● **Given text**:

[Start]

United States v. Lara, 541 U.S. 193 (2004), was a United States Supreme Court landmark case which held that both the United States and a Native American (Indian) tribe could prosecute an Indian for the same acts that constituted crimes in both jurisdictions.  The Court held that the United States and the tribe were separate sovereigns; therefore, separate tribal and federal prosecutions did not violate the Double Jeopardy Clause.

In the 1880s, Congress passed the Major Crimes Act, divesting tribes of criminal jurisdiction in regard to several felony crimes.  In 1990, the Supreme Court ruled in Duro v. Reina that an Indian tribe did not have the authority to try an Indian criminally who was not a member of that tribe.  The following year, Congress passed a law that stated that Indian tribes, because of their inherent sovereignty, had the authority to try non-member Indians for crimes committed within the tribe's territorial jurisdiction.

The defendant, Billy Jo Lara, was charged for acts that were criminal offenses under both the Spirit Lake Sioux Tribe's laws and the federal United States Code. Lara pleaded guilty to the tribal charges, but claimed double jeopardy against the federal charges. The Supreme Court ruled that double jeopardy did not apply to Lara since "the successive prosecutions were brought by separate and distinct sovereign bodies".

Background

History 

The Sioux people consist of three main groups, the Lakota in the west, the Western Dakota in the center, and the Eastern Dakota in the east. In the east, the Santee was originally from the Minnesota area. The Chippewa or Ojibwe people were also from the same general area. The two tribes had been at war from at least 1736 and by 1750 the Chippewa had forced the Santee to the west into the prairie. The war between the tribes continued until at least the 1850s. Only after 1862, when the Santee rose up against the whites and were subsequently removed to the Dakota Territory, did the fighting cease. In 1872, the Sisseton and Wahpeton bands of the Santee signed a treaty that resulted in their moving to the Spirit Lake Reservation.

[End]

● **Problems**:
1. Render this sentence from the text on United States v. Lara into Spanish: "The war between the tribes continued until at least the 1850s."
2. Please output the part of the text on United States v. Lara from "The Sioux people" to "Spirit Lake Reservation.", word for word.
The listing that comes next is separate from the text on United States v. Lara.

● **Given data**:
[Start]

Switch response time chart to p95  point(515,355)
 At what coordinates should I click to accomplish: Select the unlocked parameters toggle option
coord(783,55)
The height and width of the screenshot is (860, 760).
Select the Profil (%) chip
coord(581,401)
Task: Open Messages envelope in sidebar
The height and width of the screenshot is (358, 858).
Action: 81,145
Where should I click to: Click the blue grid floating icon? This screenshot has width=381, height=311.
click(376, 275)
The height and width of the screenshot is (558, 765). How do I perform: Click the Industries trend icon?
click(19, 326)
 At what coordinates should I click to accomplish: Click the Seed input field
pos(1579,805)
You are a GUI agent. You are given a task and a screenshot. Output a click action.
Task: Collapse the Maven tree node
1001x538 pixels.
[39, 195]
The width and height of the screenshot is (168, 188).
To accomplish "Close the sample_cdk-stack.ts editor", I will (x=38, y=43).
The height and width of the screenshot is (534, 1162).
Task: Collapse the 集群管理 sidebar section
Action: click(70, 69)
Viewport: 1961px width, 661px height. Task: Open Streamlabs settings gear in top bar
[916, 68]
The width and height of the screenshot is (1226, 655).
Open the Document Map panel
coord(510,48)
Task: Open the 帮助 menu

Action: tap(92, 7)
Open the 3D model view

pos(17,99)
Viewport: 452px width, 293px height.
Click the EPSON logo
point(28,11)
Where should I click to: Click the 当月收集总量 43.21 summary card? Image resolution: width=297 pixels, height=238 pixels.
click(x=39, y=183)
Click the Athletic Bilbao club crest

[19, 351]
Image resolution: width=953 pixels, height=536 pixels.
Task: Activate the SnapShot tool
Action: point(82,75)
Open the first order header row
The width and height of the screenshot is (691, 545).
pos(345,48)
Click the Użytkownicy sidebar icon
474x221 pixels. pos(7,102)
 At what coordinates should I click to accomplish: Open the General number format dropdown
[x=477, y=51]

[End]

● **Written responses**:
1. La guerra entre las tribus continuó al menos hasta la década de 1850.

2.
The Sioux people consist of three main groups, the Lakota in the west, the Western Dakota in the center, and the Eastern Dakota in the east. In the east, the Santee was originally from the Minnesota area. The Chippewa or Ojibwe people were also from the same general area. The two tribes had been at war from at least 1736 and by 1750 the Chippewa had forced the Santee to the west into the prairie. The war between the tribes continued until at least the 1850s. Only after 1862, when the Santee rose up against the whites and were subsequently removed to the Dakota Territory, did the fighting cease. In 1872, the Sisseton and Wahpeton bands of the Santee signed a treaty that resulted in their moving to the Spirit Lake Reservation.